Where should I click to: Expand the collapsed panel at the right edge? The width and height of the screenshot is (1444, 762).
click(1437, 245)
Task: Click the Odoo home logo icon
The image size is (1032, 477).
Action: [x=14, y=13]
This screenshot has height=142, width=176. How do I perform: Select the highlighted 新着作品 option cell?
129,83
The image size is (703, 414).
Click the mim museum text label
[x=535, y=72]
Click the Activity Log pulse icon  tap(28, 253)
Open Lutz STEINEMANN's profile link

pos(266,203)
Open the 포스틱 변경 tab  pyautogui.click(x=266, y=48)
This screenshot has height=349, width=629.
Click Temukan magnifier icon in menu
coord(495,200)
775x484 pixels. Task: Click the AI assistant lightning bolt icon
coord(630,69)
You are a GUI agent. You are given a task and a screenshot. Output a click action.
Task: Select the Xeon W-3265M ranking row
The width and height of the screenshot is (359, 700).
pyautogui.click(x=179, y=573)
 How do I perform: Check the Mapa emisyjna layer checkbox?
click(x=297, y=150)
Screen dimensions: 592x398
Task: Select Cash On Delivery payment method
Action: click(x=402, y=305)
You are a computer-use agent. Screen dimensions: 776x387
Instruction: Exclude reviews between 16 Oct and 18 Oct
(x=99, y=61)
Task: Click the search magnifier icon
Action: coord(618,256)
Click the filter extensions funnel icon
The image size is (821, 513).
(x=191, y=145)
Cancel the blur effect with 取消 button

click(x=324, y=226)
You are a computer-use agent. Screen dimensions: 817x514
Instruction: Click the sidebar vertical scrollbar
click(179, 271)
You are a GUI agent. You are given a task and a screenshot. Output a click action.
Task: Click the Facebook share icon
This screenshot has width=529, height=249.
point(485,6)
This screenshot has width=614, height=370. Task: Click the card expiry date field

◆ Your task
Gather each line of the records holding the string "computer".

◆ Result for this exercise
You are a computer-use agent. Screen dimensions: 776x387
You are a computer-use agent. Screen dimensions: 817x514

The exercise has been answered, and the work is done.